**PROBLEM DESCRIPTION**
When you spot the word "using" in a line of the data below, copy that line.

Records drawn from a dataset:
▬▬▬▬▬▬▬▬▬▬
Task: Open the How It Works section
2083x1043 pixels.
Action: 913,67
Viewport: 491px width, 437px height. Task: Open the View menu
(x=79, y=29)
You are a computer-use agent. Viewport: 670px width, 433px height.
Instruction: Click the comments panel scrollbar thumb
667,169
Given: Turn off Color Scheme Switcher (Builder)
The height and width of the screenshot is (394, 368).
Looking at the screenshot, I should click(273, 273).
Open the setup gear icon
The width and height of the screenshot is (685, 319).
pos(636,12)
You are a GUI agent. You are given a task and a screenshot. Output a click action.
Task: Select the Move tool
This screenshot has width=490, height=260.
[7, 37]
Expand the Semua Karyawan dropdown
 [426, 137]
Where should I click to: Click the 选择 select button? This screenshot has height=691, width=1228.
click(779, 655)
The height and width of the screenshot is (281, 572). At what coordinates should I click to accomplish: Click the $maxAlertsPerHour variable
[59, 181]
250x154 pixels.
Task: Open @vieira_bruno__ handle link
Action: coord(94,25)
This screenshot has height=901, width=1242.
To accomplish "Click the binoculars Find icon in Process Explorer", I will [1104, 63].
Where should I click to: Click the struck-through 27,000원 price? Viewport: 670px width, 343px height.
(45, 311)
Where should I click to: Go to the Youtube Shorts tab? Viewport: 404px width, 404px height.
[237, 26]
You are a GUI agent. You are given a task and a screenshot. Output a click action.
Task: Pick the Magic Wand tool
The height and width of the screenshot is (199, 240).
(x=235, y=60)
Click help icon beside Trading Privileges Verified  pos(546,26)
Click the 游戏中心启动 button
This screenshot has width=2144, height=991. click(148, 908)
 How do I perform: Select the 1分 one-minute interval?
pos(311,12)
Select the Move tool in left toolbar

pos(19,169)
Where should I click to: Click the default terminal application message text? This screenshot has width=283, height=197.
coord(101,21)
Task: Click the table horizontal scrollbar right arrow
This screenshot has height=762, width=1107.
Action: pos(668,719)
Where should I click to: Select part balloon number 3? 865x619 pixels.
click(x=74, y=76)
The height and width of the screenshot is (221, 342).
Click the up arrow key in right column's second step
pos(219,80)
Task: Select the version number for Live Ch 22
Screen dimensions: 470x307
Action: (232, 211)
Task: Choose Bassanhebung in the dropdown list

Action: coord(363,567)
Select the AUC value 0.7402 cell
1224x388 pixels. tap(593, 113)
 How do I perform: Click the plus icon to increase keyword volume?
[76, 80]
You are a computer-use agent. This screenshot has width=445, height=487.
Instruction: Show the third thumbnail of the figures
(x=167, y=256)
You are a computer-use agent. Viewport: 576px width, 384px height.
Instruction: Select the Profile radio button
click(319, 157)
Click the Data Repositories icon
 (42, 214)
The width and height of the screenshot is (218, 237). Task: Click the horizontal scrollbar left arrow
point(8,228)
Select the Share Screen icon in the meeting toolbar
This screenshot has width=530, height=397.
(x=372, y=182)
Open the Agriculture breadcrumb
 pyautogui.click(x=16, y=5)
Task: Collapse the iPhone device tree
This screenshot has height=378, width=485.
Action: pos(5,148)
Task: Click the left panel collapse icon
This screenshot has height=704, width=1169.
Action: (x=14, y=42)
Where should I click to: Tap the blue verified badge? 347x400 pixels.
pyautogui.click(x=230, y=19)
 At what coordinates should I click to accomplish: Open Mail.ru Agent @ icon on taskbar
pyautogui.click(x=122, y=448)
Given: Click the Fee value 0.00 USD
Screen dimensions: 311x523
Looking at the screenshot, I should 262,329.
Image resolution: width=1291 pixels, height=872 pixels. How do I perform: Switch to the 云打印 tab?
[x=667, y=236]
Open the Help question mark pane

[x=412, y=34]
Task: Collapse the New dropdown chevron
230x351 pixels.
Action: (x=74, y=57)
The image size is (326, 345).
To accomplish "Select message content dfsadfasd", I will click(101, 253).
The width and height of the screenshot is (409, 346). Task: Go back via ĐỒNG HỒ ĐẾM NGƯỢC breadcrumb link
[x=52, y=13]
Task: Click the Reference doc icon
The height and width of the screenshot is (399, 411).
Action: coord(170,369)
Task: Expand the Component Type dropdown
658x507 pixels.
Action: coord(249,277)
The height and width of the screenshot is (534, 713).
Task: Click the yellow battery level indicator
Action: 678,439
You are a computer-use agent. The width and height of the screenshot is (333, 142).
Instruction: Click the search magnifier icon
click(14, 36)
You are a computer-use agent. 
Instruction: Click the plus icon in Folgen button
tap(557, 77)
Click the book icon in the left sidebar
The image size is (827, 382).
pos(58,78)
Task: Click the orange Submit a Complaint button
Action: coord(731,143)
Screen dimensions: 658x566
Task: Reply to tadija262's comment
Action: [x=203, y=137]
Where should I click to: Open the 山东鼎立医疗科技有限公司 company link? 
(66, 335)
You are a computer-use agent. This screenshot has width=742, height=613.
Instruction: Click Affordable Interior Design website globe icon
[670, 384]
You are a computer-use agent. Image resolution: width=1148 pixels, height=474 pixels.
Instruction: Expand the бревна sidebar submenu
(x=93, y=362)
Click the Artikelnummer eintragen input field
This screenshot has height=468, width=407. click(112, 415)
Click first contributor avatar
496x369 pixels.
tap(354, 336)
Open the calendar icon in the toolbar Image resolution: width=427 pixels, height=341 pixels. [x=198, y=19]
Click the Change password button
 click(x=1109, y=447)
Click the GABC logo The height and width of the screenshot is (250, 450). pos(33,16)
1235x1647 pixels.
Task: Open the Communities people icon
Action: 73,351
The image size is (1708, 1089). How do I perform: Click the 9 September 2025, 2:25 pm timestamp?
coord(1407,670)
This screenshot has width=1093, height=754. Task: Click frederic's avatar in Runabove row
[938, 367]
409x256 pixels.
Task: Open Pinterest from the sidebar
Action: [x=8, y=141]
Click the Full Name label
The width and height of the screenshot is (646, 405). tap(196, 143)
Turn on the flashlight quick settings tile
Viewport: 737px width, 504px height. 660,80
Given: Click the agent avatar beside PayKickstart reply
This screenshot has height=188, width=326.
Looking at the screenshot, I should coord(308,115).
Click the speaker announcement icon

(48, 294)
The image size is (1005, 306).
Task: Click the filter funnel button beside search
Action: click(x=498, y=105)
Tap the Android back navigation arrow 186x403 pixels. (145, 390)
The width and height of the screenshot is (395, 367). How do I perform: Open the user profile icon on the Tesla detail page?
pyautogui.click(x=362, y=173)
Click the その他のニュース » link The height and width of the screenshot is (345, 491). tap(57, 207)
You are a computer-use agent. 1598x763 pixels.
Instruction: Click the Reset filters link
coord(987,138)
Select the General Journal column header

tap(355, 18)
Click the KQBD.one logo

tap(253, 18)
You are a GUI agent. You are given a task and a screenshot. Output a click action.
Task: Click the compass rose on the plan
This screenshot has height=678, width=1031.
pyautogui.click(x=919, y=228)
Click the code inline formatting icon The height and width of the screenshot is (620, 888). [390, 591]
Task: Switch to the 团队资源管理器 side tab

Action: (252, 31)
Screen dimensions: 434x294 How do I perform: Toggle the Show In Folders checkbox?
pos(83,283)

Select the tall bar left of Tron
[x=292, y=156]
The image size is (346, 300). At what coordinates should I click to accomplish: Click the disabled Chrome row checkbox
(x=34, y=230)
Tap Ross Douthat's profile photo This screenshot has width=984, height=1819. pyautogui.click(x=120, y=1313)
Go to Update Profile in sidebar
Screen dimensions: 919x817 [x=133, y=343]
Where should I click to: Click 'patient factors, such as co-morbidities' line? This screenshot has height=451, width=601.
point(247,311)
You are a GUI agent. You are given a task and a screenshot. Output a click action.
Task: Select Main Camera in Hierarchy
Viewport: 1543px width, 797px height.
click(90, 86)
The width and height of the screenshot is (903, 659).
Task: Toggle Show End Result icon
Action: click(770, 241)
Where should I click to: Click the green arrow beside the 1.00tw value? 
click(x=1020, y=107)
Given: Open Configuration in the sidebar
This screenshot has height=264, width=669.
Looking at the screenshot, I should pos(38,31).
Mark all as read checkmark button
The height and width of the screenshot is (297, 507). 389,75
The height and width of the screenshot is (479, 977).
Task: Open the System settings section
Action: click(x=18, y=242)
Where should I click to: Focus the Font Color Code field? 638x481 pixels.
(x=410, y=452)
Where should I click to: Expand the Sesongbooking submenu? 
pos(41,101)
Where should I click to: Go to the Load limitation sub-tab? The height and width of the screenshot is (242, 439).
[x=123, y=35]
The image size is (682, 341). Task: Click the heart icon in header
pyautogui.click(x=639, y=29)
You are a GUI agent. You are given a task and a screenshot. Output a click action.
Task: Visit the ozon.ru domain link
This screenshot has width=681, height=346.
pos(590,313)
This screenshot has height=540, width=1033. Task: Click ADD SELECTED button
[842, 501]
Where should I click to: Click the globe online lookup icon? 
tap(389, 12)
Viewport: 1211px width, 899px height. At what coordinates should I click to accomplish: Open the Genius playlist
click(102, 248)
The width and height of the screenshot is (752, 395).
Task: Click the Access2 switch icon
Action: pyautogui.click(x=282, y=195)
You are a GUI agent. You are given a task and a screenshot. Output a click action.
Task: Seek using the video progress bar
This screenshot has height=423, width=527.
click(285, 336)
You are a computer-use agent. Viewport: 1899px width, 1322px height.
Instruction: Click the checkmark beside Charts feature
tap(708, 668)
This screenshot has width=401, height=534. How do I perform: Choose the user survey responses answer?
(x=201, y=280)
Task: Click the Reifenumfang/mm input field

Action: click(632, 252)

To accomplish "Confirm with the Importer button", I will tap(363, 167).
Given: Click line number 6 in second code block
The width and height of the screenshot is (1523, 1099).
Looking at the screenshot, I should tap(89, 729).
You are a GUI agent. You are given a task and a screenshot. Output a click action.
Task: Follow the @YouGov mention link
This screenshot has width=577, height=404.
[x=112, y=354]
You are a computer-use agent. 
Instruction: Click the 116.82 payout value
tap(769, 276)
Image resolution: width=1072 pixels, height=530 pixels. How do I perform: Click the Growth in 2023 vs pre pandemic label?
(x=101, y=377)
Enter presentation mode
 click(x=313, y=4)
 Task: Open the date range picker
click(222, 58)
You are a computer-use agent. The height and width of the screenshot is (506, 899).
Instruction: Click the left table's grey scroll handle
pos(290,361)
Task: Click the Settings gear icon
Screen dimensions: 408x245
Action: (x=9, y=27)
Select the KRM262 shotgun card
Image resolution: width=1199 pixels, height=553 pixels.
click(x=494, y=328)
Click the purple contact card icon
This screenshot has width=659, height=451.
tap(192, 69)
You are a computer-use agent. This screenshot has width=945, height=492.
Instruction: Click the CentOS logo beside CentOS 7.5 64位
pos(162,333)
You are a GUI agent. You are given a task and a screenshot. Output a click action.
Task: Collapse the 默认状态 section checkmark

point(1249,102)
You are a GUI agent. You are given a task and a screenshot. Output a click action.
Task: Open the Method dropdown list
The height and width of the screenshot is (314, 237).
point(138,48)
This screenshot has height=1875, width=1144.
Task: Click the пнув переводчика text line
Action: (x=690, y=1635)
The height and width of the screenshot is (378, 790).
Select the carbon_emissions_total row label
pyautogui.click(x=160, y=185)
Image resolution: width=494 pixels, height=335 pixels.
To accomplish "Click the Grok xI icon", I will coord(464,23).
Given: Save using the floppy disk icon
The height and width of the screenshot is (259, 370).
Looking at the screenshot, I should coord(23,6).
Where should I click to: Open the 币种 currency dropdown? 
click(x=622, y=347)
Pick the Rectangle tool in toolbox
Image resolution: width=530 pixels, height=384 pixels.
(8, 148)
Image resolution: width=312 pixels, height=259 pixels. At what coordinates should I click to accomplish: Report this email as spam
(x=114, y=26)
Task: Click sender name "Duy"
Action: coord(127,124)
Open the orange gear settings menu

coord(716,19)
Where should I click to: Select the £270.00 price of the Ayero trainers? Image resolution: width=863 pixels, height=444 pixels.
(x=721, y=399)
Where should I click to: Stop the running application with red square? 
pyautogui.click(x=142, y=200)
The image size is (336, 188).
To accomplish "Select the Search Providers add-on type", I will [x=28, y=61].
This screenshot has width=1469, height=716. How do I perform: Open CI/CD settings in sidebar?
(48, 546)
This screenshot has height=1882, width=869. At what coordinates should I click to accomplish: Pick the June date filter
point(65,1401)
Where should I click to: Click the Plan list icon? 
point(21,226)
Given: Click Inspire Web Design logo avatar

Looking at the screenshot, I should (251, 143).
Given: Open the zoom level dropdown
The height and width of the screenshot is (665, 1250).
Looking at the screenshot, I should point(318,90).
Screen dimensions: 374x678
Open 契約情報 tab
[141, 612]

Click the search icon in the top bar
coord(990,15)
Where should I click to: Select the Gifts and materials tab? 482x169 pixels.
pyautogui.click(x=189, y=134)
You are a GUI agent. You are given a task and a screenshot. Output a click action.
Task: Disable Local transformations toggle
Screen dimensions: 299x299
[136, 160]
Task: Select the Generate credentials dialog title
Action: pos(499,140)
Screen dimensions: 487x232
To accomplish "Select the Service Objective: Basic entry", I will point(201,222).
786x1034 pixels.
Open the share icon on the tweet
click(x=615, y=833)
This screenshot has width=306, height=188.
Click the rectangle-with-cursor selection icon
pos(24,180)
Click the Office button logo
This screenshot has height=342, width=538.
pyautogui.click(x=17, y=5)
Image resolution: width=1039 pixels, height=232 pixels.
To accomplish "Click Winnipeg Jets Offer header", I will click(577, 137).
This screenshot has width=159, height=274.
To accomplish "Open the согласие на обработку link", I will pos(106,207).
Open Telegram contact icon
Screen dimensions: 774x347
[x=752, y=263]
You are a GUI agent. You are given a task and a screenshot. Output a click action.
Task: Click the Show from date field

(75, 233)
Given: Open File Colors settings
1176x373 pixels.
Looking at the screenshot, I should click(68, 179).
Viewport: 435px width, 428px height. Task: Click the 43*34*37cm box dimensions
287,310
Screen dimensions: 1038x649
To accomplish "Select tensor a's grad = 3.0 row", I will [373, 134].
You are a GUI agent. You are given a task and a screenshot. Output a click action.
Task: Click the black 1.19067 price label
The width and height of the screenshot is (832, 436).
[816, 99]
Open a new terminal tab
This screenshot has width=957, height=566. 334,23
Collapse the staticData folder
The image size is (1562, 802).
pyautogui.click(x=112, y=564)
▬▬▬▬▬▬▬▬▬▬
**SOLUTION TO THIS PROBLEM**
Task: Seek using the video progress bar
Given: Save using the floppy disk icon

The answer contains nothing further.